All this said, in actuality it took me 2 days to read but it took me a week and a half to bring myself to sit down with--it's so sad, so lonely.

* [From my Blood Meridian review: The bare-bones writing style of McCarthy leaves nothing out, but adds nothing extra. Every word, every punctuation mark is there because its absolutely necessary]


No Man Knows My History: The Life of Joseph Smith Fawn M. Brodie

This one my be a bit controversial for me to go into too much detail about. However, I found Brodie's writing enthralling, informative (I mean, copious amounts of research), engaging, and of high-literary style. I think that because it is (as Wikipedia says) "the first important non-hagiographic biography of Joseph Smith" or, essentially "secular" (I really didn't get any sense of it as anti-Mormon) it gets a bad reputation among the LDS community; however, I found Brodie to portray Joseph Smith as an incredibly fascinating and brilliant young leader. Really fascinating.

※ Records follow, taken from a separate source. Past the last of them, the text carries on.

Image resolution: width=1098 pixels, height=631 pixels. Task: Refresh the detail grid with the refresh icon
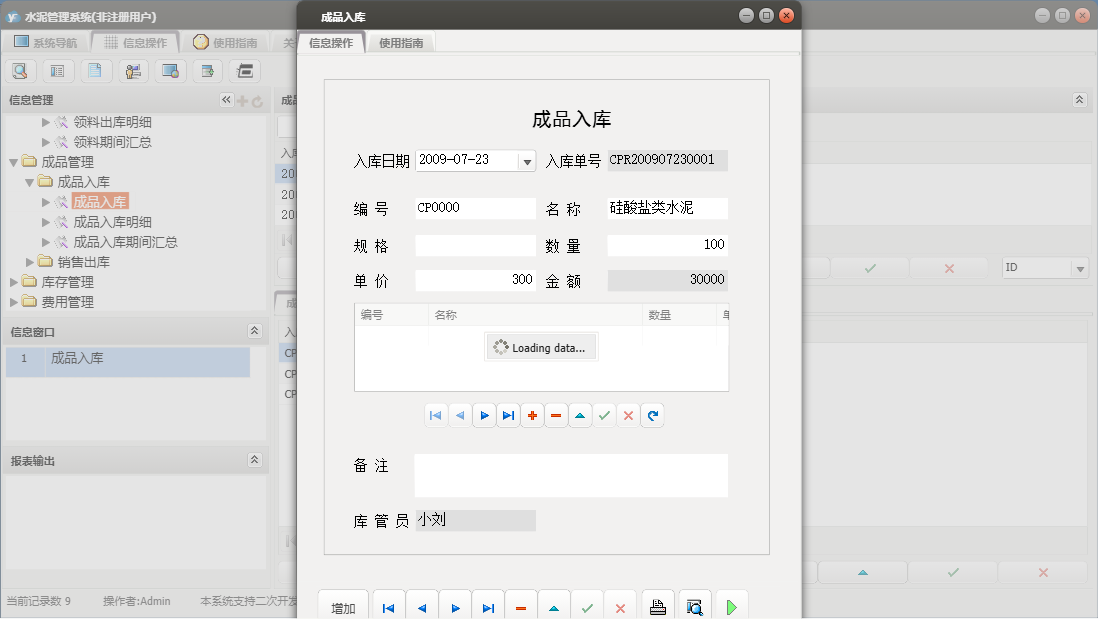pos(652,414)
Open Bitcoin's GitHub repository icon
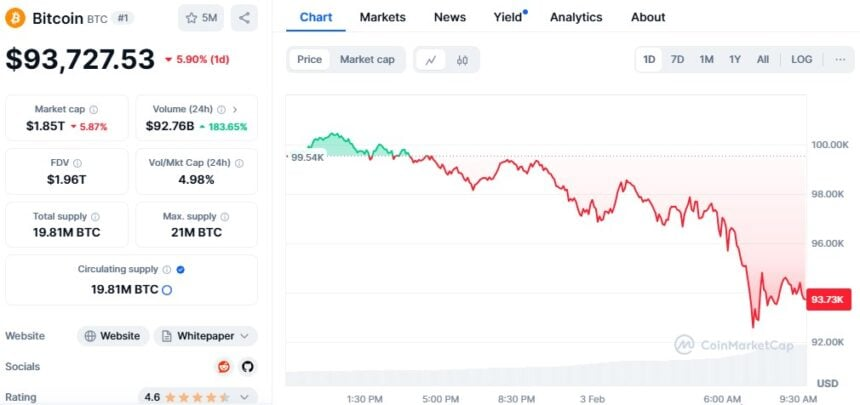This screenshot has height=405, width=860. 247,366
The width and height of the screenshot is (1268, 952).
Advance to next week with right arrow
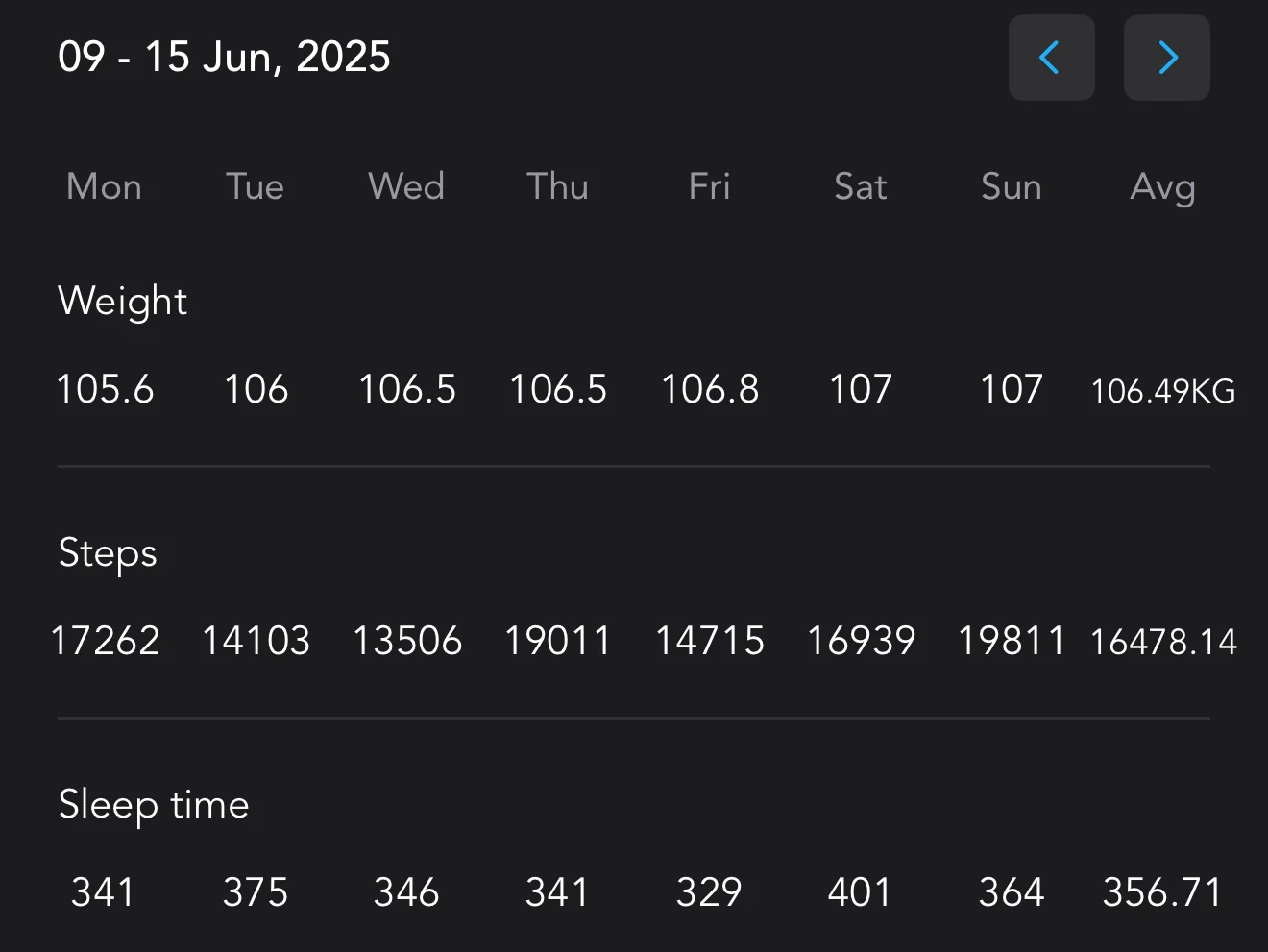pos(1166,58)
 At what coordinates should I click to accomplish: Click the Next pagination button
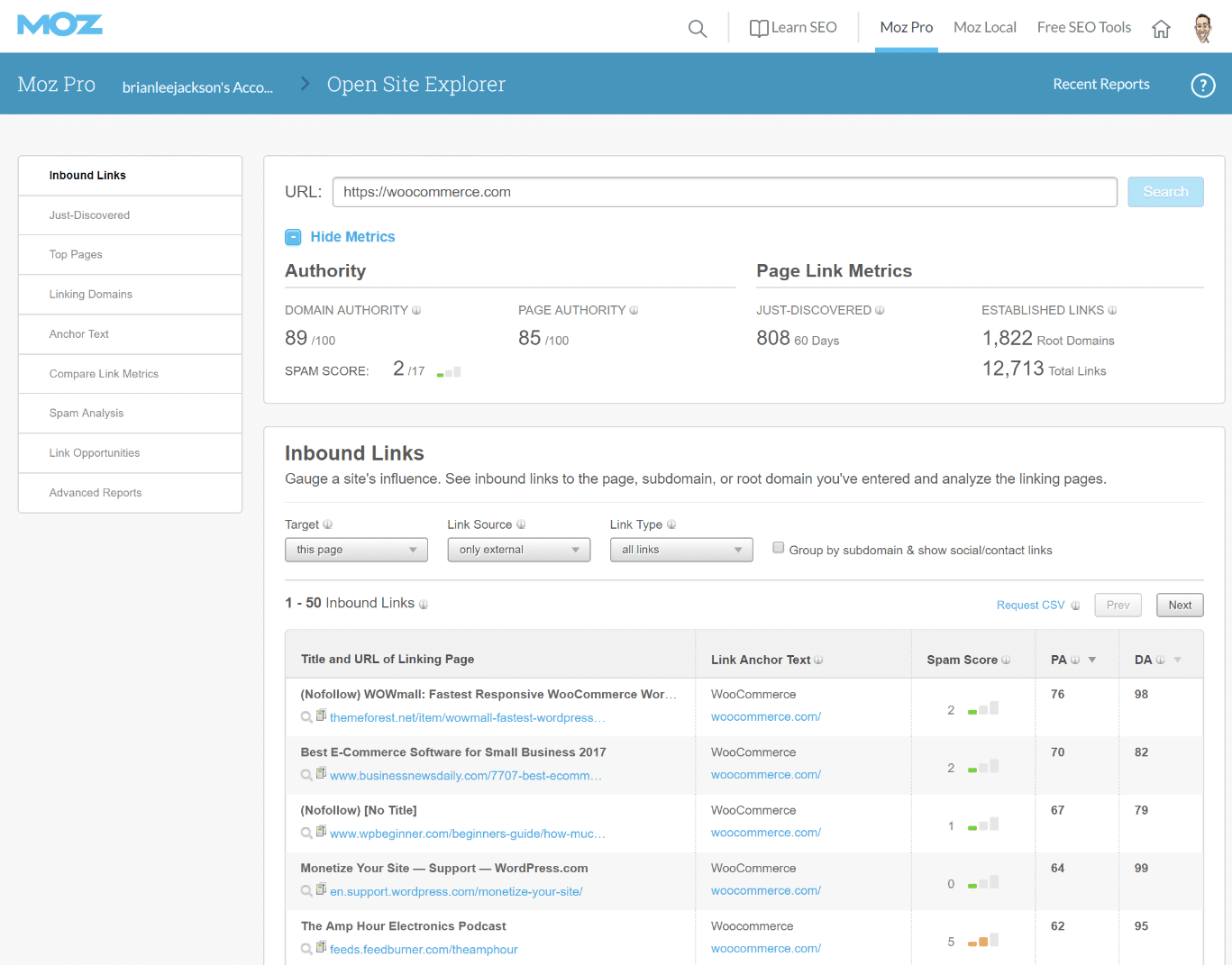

After Tupac and D Foster Jacqueline Woodson

The best contemporary children's (teen) book I've read in years. A Newbery Honor book, D Foster is not only compelling as a plot line but is written extremely well. I rarely find myself contemplating over sentences in books aimed for the said demographic. I am looking to read more Woodson in the future. Filled with local color of a neighborhood in Queens, the "dialect" is written conversationally, unlike forced misspellings and horrible stereotypical (and often times offensive) catch phrases that are often littered throughout novels where an "accent" is portrayed. A captivating tale of three girlfriends and the way their lives change in the pivotal ages between years 11-13: family, friends, social justice--made linear though the music of Tupac and a new friend D--Three the Hard Way. It's amazing how rich the text is, how many subversities lay within its few pages, and yet, it manages to stay free of becoming too wrapped up in "issues" it remains readable for both middle-readers and adults alike.

I laughed when all of the 50+ year old ladies working at the King's English Bookshop separately told me it was "just wonderful." Do they even know who Tupac is? It doesn't matter, they were totally right.

5 Additional Reads from 2009

The Rainbow D.H. Lawrence
Women in Love D.H. Lawrence
Gilead Marilynne Robinson
Travels With CharleyJohn Steinbeck
A Hunger Like No Other Kresley Cole (noteworthy as it was my first Romance novel ever: Vampires and Werewolves. However, I think I'll stick to more traditional literary categories.)

5 To-Reads for 2010

(I still have 4 leftovers from last years list--whoops: The Executioners Song, A Mercy, Home, Animal Dreams)

Rabbit Run
Animals Make Us Human
Animal, Vegetable, Miracle: A Year of Food Life
Gravity's Rainbow
Wuthering Heights


Logan said...

You make me wish that I had a college degree in English. I guess I will have to make do with my similar love of reading! But thanks for making me feel smart because I love to read. :) I'm not sure if I could take your challenge of 45 books just this year, but I am very intrigued by the books you read in 2009! I will definitely have to get my hands on some of those.

Happy New Year!!

Ann-Michelle said...

Wuthering Heights is not my favorite. But I do want to read Barbara Kingsolver.